DUÉKOUÉ, Côte d'Ivoire, November 27 (UNHCR) – When asked about his past, Ousmane* hesitates, clearly reluctant to talk about it. He has suffered a great deal in his life, and it pains him to recount bad memories.
Once he realizes that his UNHCR visitors are friends, he begins to open up and tell his harrowing tale of life without a nationality. His recollections of childhood are hazy– he knows only that he was born in a small village in south-east Côte d'Ivoire, across the border from Ghana, that his mother was a citizen of Burkina Faso, or Burkinabé, and that his father disappeared when he was young.
But when asked what nationality he has, Ousmane cannot answer. Like many other children born in rural areas of Côte d'Ivoire, the 33-year-old was not registered at birth. He was born out of wedlock, but his mother died shortly after his birth and Ousmane's father was never identified. He was raised in the Burkinabé community.
To make matters worse, he cannot produce any documents that confirm his parents' identity or prove his own nationality. Neither the Ivorian nor the Burkina Faso authorities recognize him as a national of their country. Like more than 10 million other people in the world, he is stateless.
But rather than accepting his legal limbo, Ousmane is trying to do something about it. And he has the support of UNHCR, which is lobbying the authorities to resolve his status, either through the recognition of Burkinabé citizenship or as a stateless person in Côte d'Ivoire entitled to rights, including the right to an ID.
UNHCR earlier this month launched a campaign to end statelessness by 2024, urging governments to change their laws and recognize stateless people. Without legal recognition, many stateless people lack access to basic rights, including travel, education and employment.
The government of Côte d'Ivoire in April launched a special programme to enable certain groups who have been living on Ivorian soil for generations to acquire nationality by declaration. This new temporary procedure is intended to resolve the problem of historical migrants who were legally entitled to acquire Ivorian nationality, but failed to do so in time.
Ousmane discovered how difficult life without a nationality could be, when he tried to escape a life of exploitation. In 1987, aged just six years, he was taken from his village by a woman who claimed to be an aunt and sold him to a landowner in Gbapleu, about 650 kilometres north-west of the Côte d'Ivoire capital Abidjan.
Over the next eight years, he was forced to work in the cocoa plantations of an abusive landowner.
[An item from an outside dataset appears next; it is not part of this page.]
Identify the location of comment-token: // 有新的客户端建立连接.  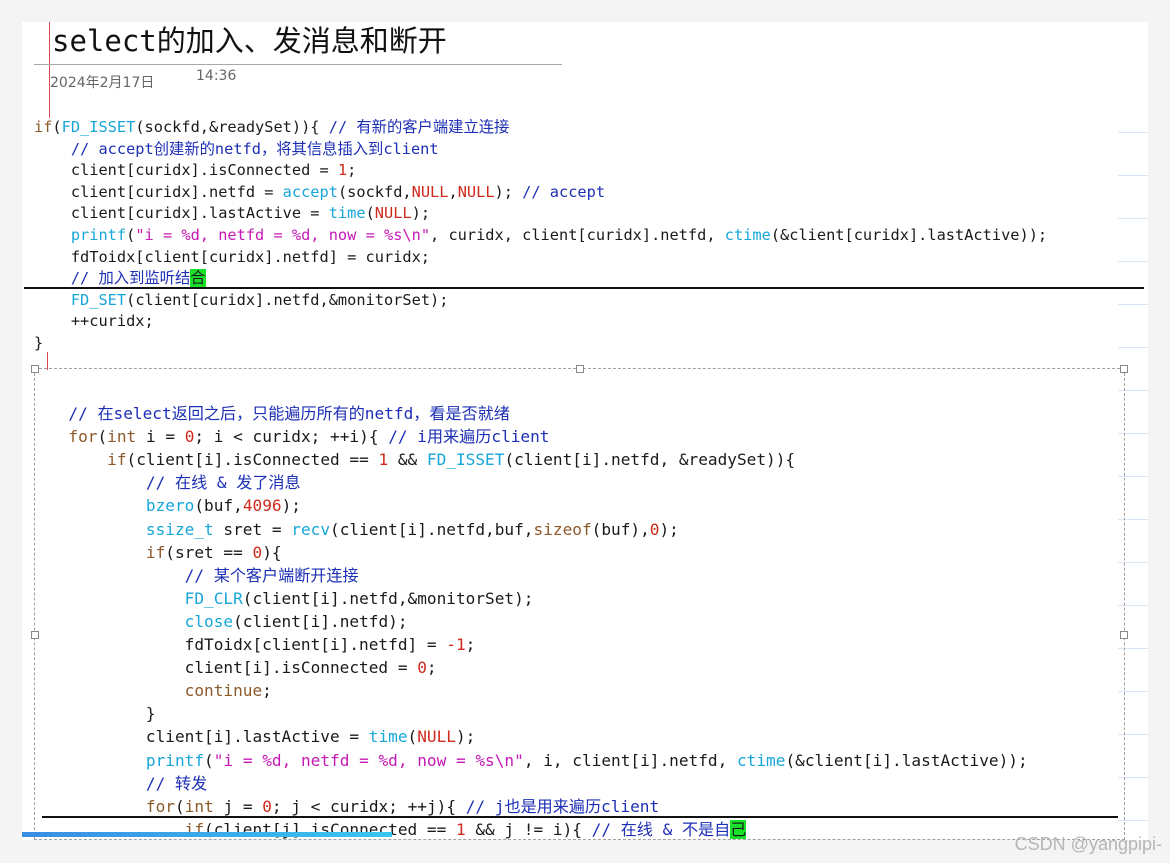
(419, 127).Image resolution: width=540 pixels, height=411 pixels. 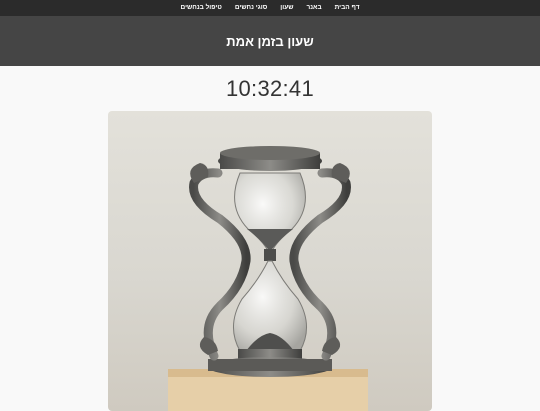 I want to click on realtime-clock: 10:32:41, so click(x=270, y=88).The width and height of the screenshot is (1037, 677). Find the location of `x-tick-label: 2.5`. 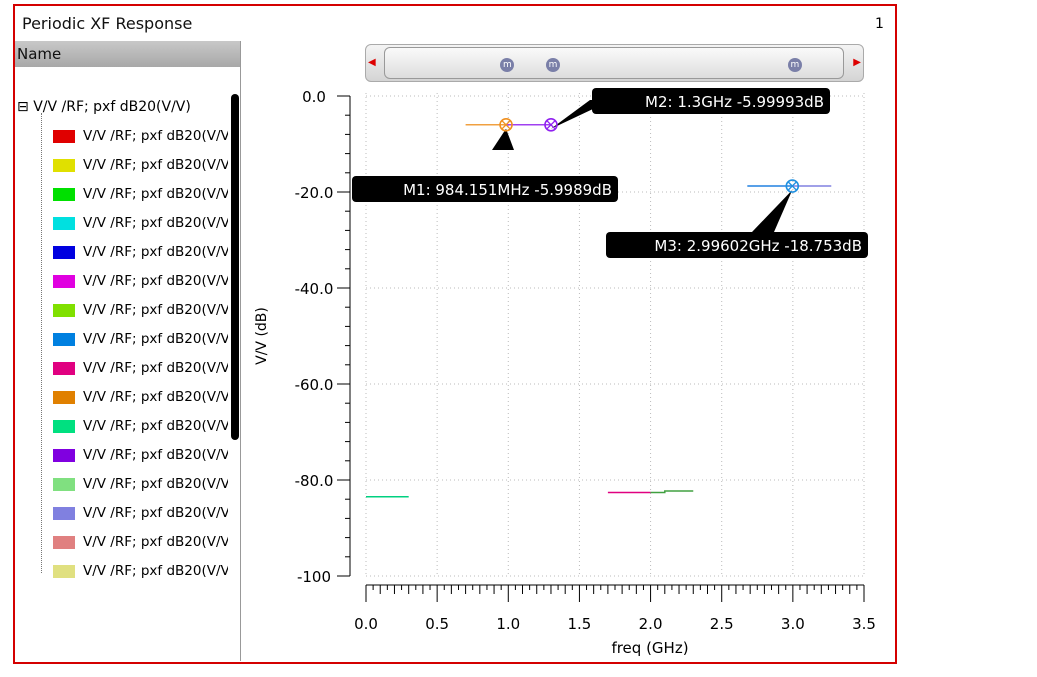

He had to clear brush, plant and pick cocoa beans and plough fields, and was severely beaten if he complained or was too slow. "They would hit me across the face, across the chest, over and over again," he says.
Being stateless made him more vulnerable; without legal status it was difficult for him to make a formal complaint. But one day, when he was about 14, Ousmane escaped and made his way to his birth village in search of relatives. Since he had no documents, he did what many stateless people desperate for some kind of legal identity do.
He obtained the consular card of a young Burkinabé man who had recently died and used it to cross the country and get past checkpoints. The card is issued by the Burkina Faso authorities to Burkinabés living in Côte d'Ivoire to confirm their citizenship. There was no sign of his elusive father, so Ousmane had little choice but to return to Gbapleu, where he at least knew people.
He realized more and more over the ensuing years that his lack of documentation was a serious problem– if he was caught using someone else's identity card, he could face criminal charges. So he eventually decided to apply for a consular card from the Burkinabé mission in Duékoué, one of the main towns in western Côte d'Ivoire.
With this document, he would be able to prove that he was recognized by the authorities as a Burkinabé citizen and receive assistance from the Burkina Faso authorities. But, with no documents to confirm his identity other than a stolen ID card, his application was immediately rejected.
To avoid further abuse and stigma, he contacted staff at a local social services centre and they put him in touch with UNHCR. At the time, he was planning to leave Gbapleu the next day, in search of assistance but mostly to escape further forced labour or beatings. He hopes that, with UNHCR support, his case will be successful, but he remains stateless and will continue to live on the margins of society, vulnerable, poor and easy to ignore.
* Name changed for protection reasons.